Whole-mount immunofluorescence staining

Before fixation with 4% PFA (43368, Alfa Aesar) for 30 min at r.t., samples were washed with 1X DPBS (14287-050, Gibco). After fixation, samples were washed three more times with 1X DPBS on a rocker for 15 min at 150 r.p.m. Next, 1X DPBS was removed and samples were stained with DAPI (1:2,000 dilution; 62248, Thermo Scientific), Phalloidin-Atto 594 (1:3,000 dilution; 51927, Sigma) and Caspase-3/7 (1:1,000 dilution; C10423, Invitrogen). After 90 min incubation at r.t., samples were washed three times with 1X DPBS, again using a rocker. Images were acquired with the Operetta CLS (Perkin Elmer) using a ×20 water objective. Optical mode, focus and binning were set up as described above. The first plane imaged was at −15 µm, followed by 50 z-stacks with a distance of 4 µm. 3D reconstruction was performed in Harmony (Perkin Elmer).


Details about statistical analysis are provided in each figure’s description. Unpaired t-tests were applied to compare two datasets. One-way and two-way analysis of variance (ANOVA) including Tukey’s multiple comparison tests were used for more than two datasets.
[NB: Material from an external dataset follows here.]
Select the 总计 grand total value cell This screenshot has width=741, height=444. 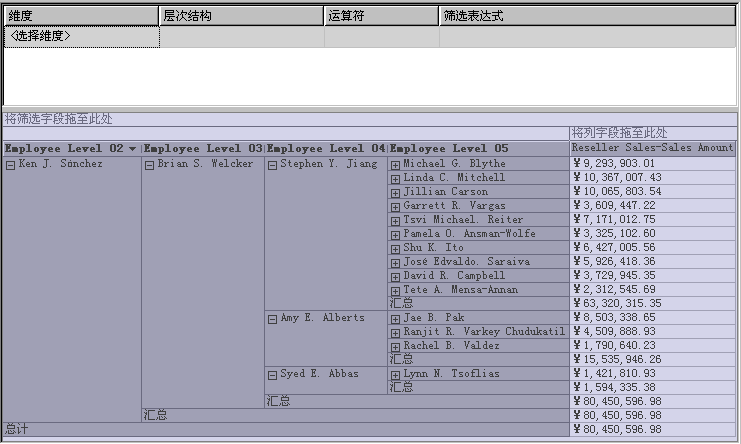(x=652, y=429)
Datasets are visualized with mean and standard deviation as indicated in the figure legends, unless documented otherwise. P values to indicate statistical significance are indicated in the figures. ROUT outlier analysis with low Q coefficients in GraphPad Prism 8 (GraphPad Software) was performed to remove definite outliers, as indicated in figure captions. All graphs in the document were generated in GraphPad Prism 8.

Reporting summary

Further information on research design is available in the Nature Portfolio Reporting Summary linked to this article.